Entries from a dataset:
** Begin **

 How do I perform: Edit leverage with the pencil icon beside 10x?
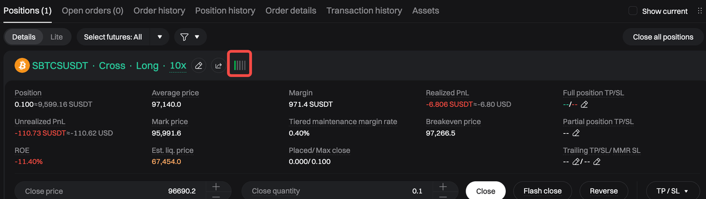[199, 66]
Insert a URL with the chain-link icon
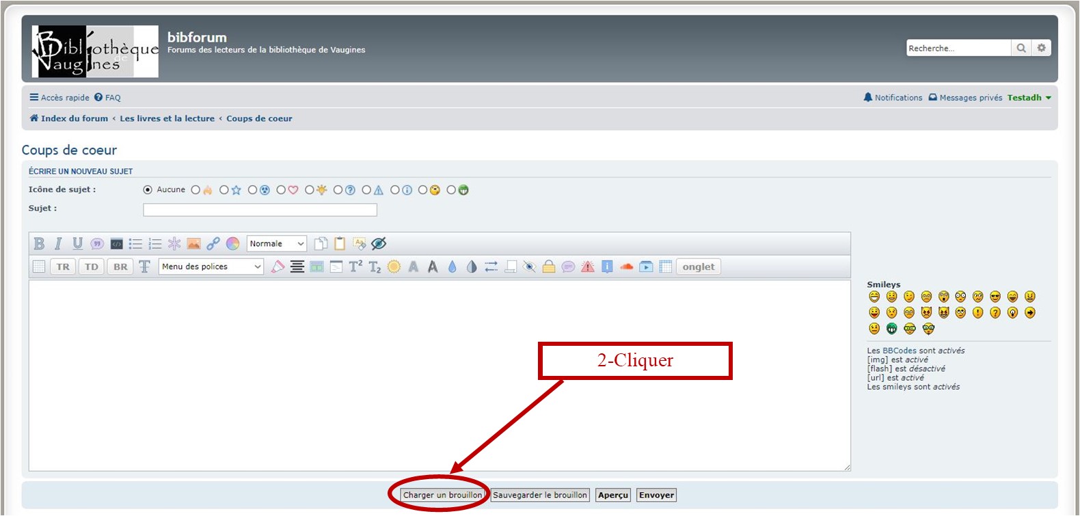This screenshot has height=516, width=1080. [213, 244]
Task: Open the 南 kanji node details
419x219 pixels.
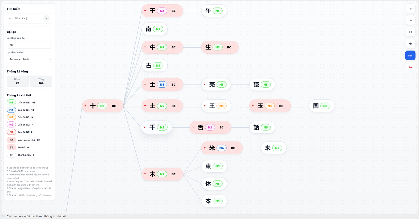Action: 149,29
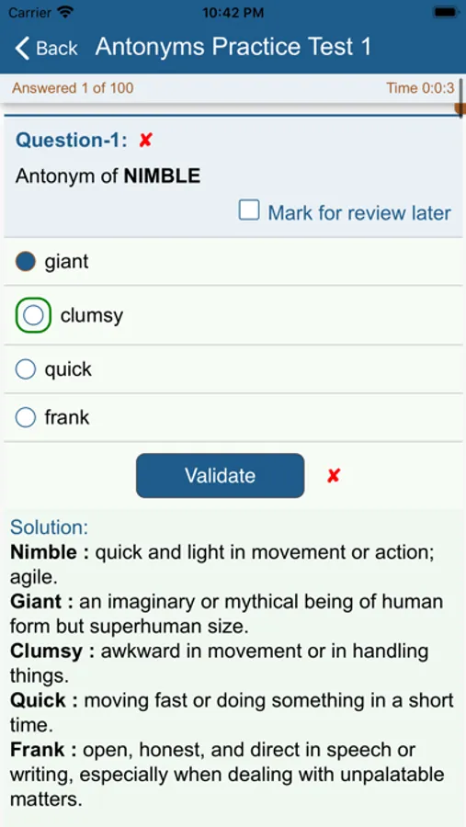Click the Mark for review later label
The height and width of the screenshot is (827, 466).
359,212
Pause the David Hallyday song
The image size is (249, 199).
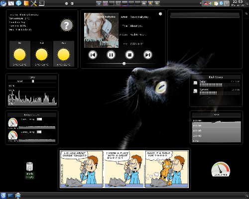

** End **

## PROBLEM TO WORK ON
Reproduce every line of the records above word for word, leaving out the pictures.

## TASK SOLUTION
 How do I perform: Edit leverage with the pencil icon beside 10x?
[199, 66]
Insert a URL with the chain-link icon
This screenshot has height=516, width=1080. [213, 244]
Task: Open the 南 kanji node details
419x219 pixels.
Action: 149,29
Click the Mark for review later label
The height and width of the screenshot is (827, 466).
359,212
Pause the David Hallyday song
The image size is (249, 199).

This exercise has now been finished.